NUNCA OLVIDARNOS

La noche previa a dejar Las Flores, Clara, Domi y yo salimos al jardín. Por la tarde había corrido un viento tibio y ahora el aire estaba quieto, como si una tormenta sostuviera el aliento para echarse sobre nosotras.

Habían ocurrido tantas cosas desde esa primera noche que Clara, Gogo, Gabriel y yo habíamos salido. La Clara que ahora tenía al frente, que miraba hacia el cielo y respiraba hondo, absorbiendo su misterio, no era la misma de ese tiempo. Menos aún, Domi. Ninguna de nosotras lo era. Todas habíamos cambiado. Y ahí estábamos, corriendo hacia Lemuria mientras Clara gritaba:

—¡La que llega primero se queda con la silla de Gogo!

Domi, que nos llevaba varios centímetros de piernas, nos adelantó y con un gesto teatral se dejó caer en la silla. Encendió un cigarrillo y echando el humo hacia arriba, al modo de las estrellas de cine antiguas —las modernas no fuman— dijo:

—Señorita Agostini, no sé si usted está consciente de la vida que la espera: fiestas, drogas, sexo… la trilogía que responde a la sigla de FDS. —El extremo de su cigarrillo brilló en la oscuridad con un resplandor naranja.

—La verdad es que no —sonreí—. Me imagino una deliciosa tina caliente, o que por fin voy a poder depilarme sola sin que nadie me mire. Esas cosas, ya sabes, tonteras de la vida en libertad.

Por un lado, ansiaba volver a casa, reanudar mi vida junto a Tommy y a mamá, pero por otro, temía encontrarme con los sentimientos que había dejado encerrados entre sus paredes. Me atemorizaba también volver a lidiar con la vida.

Un perro ladró, y sus ladridos se propagaron en oleadas sobre los árboles y los senderos, sobre las grúas de la construcción y los cerros al otro lado del muro.

—Es hora de que lo vayas considerando. Sígueme. —Se levantó de la silla y yo obedecí—. Clara, ¿qué tal uno de tus poemas/rap?

—Por qué no —replicó Clara, y se sentó en la silla de Gogo.

Me haces falta / con mucha premura /

me como una palta / y pierdo la cordura

Domi se sacó las zapatillas y se puso a bailar. Llevaba unos jeans ajustados y una polera que dejaba al descubierto su estómago plano y una argolla en el ombligo.

Te miro al revés / con ojos largos / y pasa todo un mes /

con resultados magros

Domi comenzó a cantar. Volvía cada frase de Clara en canción. Tenía una voz tremenda, brillante y cálida. Toda una revelación.

—Mueve las caderas con actitud —continuaba Domi, mientras yo intentaba seguirla.
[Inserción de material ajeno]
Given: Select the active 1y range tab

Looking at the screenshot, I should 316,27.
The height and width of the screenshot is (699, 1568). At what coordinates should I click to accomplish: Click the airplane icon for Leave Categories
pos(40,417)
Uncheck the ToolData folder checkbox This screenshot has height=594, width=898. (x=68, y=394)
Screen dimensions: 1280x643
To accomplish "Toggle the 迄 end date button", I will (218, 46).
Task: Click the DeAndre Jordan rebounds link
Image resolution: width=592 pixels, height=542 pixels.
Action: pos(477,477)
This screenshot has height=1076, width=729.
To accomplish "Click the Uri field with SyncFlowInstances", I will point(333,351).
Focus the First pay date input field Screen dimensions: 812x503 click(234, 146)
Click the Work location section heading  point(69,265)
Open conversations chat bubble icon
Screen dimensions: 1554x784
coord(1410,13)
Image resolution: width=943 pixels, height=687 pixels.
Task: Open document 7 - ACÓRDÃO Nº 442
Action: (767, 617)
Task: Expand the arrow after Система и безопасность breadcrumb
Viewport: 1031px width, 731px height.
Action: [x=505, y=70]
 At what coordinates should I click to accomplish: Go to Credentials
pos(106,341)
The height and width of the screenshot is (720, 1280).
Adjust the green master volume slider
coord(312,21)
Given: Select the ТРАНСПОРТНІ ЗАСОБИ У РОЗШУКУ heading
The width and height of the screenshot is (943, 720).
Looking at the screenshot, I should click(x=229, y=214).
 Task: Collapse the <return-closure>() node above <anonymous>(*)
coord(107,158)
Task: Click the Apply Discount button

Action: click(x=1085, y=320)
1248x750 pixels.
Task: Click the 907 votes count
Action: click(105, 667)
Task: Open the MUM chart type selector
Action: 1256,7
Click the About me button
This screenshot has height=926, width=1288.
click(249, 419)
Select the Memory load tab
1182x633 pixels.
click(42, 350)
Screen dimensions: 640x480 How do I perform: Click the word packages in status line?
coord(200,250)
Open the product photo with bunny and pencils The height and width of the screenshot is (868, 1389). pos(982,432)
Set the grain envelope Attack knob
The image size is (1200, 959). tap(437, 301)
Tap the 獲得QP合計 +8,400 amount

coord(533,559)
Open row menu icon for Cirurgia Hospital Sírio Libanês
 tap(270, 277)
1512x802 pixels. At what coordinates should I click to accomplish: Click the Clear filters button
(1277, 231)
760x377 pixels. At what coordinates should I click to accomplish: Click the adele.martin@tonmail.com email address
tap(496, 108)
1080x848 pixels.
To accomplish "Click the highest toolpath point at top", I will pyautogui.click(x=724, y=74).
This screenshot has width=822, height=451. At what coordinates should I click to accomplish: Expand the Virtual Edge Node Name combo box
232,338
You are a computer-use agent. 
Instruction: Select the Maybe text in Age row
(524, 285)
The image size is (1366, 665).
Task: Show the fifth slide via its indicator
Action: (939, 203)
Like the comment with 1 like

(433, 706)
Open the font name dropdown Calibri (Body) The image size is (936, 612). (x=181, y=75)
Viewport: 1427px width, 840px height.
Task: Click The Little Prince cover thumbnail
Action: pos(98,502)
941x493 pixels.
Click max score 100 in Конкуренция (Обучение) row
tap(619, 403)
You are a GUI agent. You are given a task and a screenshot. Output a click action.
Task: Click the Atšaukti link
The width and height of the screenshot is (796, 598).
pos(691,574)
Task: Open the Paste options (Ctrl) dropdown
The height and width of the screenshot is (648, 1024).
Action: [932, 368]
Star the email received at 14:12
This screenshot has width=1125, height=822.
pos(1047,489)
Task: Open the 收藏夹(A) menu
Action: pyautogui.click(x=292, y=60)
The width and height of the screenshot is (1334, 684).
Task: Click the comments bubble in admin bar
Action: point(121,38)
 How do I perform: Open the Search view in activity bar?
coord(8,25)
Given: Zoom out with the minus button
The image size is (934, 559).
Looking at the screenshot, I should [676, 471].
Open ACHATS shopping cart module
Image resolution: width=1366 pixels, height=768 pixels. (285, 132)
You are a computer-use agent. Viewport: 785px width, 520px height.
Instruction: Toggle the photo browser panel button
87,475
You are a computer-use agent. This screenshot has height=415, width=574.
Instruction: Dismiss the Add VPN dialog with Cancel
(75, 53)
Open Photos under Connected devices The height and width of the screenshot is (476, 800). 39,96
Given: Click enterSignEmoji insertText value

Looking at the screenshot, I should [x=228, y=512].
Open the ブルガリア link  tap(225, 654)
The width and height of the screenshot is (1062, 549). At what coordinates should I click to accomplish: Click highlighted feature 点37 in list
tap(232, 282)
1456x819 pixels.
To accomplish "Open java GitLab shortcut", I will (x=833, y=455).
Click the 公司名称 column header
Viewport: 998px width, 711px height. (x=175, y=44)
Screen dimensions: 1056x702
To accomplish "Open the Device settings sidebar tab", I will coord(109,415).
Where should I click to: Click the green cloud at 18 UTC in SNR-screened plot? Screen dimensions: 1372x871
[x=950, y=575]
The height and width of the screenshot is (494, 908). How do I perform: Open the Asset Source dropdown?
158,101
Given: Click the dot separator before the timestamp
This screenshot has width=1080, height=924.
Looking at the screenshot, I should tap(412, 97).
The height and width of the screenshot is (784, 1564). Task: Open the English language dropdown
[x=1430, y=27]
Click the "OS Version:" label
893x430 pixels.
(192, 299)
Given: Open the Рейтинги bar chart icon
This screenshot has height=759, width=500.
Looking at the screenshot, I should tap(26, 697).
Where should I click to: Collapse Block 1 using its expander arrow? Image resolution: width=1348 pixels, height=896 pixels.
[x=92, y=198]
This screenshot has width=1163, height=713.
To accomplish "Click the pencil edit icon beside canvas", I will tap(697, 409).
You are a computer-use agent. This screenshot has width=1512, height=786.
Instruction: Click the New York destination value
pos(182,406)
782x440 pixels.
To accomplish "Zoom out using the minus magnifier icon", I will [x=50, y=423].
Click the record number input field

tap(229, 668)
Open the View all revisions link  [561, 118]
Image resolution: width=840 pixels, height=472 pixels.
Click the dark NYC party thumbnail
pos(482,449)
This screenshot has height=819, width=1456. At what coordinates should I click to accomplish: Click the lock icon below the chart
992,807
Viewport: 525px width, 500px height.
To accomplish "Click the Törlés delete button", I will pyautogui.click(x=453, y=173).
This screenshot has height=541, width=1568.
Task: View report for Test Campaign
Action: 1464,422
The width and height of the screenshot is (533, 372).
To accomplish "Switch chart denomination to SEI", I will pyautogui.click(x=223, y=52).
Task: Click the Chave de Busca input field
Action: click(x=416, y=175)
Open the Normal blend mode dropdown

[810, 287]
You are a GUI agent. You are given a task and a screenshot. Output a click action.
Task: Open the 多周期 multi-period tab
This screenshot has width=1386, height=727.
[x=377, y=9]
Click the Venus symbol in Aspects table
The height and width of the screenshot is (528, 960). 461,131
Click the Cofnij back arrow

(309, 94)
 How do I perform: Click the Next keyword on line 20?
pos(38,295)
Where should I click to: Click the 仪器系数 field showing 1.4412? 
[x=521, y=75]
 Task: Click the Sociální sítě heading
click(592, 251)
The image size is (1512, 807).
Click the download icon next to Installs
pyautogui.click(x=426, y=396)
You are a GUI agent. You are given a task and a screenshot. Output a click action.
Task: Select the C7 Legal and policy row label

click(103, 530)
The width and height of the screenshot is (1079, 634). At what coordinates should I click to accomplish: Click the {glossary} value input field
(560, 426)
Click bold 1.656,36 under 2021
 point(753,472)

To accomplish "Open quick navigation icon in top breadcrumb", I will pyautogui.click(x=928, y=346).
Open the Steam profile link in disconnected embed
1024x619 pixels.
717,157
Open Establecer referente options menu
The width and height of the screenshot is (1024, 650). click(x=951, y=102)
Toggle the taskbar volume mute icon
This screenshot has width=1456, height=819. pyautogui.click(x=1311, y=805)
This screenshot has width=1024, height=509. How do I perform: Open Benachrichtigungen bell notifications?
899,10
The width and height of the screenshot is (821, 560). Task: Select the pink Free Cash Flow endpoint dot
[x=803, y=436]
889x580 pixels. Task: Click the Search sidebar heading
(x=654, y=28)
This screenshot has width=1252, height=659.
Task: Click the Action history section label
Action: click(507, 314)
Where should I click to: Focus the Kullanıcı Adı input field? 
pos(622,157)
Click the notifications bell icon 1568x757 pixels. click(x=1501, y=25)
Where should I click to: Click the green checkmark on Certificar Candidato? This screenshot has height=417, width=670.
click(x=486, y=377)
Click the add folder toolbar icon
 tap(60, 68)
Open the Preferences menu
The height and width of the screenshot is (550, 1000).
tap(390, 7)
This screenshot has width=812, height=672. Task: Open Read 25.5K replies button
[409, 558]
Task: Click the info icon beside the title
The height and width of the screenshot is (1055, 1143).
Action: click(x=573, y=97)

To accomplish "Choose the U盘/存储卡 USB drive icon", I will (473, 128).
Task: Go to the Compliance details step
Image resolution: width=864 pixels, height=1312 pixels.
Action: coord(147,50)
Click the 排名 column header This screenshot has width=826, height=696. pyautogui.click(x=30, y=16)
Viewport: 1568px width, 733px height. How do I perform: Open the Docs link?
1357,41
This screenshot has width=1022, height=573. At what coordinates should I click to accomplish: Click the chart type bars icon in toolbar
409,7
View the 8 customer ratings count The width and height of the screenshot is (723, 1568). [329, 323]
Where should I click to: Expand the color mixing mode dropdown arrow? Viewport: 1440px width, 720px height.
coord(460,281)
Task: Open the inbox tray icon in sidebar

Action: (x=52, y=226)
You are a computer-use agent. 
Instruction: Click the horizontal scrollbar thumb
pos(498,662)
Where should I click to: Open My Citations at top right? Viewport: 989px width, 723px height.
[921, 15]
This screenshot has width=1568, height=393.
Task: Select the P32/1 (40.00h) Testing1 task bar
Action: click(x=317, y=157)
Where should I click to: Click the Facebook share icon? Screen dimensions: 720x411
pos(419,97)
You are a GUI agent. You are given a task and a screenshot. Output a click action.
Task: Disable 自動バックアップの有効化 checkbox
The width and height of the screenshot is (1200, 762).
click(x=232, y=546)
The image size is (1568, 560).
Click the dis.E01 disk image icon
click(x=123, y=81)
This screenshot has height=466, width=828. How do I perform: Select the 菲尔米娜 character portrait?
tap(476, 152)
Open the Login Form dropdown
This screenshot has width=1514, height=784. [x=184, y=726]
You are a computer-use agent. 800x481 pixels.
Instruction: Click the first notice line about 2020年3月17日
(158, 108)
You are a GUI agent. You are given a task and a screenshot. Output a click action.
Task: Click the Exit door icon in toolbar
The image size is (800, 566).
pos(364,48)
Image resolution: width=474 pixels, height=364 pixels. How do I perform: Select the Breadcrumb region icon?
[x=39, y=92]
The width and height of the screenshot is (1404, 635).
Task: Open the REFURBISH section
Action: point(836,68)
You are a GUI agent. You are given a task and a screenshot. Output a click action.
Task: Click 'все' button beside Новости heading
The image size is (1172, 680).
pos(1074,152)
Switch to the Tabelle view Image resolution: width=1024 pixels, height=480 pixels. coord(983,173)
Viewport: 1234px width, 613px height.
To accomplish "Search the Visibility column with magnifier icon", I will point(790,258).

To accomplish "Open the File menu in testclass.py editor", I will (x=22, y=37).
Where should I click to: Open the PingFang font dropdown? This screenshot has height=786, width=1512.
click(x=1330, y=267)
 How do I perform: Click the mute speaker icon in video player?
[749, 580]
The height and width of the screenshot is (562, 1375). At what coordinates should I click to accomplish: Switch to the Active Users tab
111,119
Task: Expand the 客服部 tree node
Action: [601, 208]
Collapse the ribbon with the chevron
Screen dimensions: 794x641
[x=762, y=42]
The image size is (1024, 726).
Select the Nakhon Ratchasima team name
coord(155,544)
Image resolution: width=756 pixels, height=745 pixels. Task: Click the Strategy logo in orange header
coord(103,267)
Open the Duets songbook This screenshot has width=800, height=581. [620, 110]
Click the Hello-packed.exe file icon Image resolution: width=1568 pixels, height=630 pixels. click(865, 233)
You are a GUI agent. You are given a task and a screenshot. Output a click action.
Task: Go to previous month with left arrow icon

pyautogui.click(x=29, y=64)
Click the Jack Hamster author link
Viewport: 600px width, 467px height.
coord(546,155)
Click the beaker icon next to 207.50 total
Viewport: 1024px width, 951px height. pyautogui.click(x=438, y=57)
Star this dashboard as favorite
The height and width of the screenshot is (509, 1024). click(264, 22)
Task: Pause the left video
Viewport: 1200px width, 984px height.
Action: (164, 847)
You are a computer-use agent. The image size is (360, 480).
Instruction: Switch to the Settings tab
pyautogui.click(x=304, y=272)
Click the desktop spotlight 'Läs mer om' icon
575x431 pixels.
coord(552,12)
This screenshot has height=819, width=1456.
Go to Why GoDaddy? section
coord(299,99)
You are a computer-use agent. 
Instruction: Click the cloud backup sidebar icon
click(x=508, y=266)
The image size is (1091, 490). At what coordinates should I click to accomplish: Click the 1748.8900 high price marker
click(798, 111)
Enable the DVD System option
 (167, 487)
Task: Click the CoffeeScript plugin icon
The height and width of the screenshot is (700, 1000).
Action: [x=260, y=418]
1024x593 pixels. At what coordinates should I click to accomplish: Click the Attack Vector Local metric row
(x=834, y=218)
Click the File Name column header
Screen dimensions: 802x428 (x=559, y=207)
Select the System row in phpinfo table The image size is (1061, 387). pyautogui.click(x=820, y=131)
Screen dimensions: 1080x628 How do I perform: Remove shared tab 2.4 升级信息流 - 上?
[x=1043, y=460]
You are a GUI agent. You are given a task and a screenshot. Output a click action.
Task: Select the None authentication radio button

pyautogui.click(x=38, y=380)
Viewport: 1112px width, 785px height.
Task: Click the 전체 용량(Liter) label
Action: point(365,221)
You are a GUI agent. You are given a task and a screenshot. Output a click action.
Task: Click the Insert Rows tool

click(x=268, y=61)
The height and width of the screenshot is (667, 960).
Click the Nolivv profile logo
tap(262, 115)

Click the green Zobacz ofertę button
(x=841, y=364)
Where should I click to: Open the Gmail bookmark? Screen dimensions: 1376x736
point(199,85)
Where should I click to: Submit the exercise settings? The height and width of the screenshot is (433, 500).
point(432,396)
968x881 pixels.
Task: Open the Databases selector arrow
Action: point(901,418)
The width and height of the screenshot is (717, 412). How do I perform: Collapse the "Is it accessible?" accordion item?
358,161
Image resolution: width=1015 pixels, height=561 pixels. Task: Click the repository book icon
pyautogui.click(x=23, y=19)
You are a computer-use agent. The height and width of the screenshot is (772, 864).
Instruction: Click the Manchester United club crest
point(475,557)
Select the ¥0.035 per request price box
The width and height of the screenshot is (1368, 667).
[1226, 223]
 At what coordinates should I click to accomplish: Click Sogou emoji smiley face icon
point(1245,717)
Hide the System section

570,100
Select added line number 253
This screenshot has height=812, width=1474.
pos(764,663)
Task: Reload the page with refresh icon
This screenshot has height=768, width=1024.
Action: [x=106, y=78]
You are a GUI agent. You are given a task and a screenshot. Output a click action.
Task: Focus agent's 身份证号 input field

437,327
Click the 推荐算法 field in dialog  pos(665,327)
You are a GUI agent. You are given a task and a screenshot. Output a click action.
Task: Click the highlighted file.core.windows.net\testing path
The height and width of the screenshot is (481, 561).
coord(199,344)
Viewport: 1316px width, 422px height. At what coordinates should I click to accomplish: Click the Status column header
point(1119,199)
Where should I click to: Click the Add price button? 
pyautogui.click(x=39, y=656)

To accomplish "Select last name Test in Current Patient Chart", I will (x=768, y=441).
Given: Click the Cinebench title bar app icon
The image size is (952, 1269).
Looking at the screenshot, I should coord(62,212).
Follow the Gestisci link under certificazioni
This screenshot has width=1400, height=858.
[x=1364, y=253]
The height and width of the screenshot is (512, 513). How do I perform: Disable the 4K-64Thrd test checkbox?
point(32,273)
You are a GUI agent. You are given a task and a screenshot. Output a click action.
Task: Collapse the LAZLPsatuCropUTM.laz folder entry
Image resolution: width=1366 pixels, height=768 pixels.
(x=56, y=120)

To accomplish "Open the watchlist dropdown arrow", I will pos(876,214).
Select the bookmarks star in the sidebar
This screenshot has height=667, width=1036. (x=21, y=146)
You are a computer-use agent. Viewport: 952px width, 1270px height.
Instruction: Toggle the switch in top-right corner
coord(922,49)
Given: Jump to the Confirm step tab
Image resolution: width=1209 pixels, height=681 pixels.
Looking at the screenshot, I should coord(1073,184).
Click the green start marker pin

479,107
Domi cimbreaba sus caderas y daba pasos a un lado y al otro, cantando y desplegando los brazos, muy fuera de mi estilo «no-estilo».

No tiene sentido / tanta tontera /

suelto un bramido / sin anteojeras

Poco a poco me fui soltando. Recordé la noche en que Gabriel y yo bailamos hasta la madrugada. La noche en que Gogo desapareció, la noche en que hicimos el amor por primera vez. Los ojos se me llenaron de lágrimas, pero seguí bailando. Seguí, seguí, y mi pequeña vida comenzó a desfilar ante mis ojos. Vi la sonrisa de papá cuando emprendió su último vuelo, vi los aviones temblando en la oscuridad de mi cuarto, vi a Gabriel, sus lágrimas mojando mi cuello, vi el cielo, amplio, infinito, que me aguardaba allá Afuera, todo eso vi.

La oscuridad se iluminó por un rayo tan amarillo como el azufre, y a los pocos segundos un trueno resonó en la distancia. Un aguacero cayó sobre el jardín, sobre sus árboles, sobre lo que había sido mi vida en esos meses. Un aguacero a fines de noviembre.

—¡Esto es increíble! —exclamó Domi, sacándose la camiseta.

Sus gigantescas tetas brillaron en la oscuridad. También Clara y yo nos desprendimos de nuestra ropa y dejamos que el agua nos mojara. Las ramas de los árboles se agitaban en el aire nocturno. Corrimos hacia la casa, empapadas. Cuando estuvimos dentro, nos abrazamos, así, medio desnudas, y nos prometimos nunca olvidar esa noche. Nunca olvidarnos. Nunca.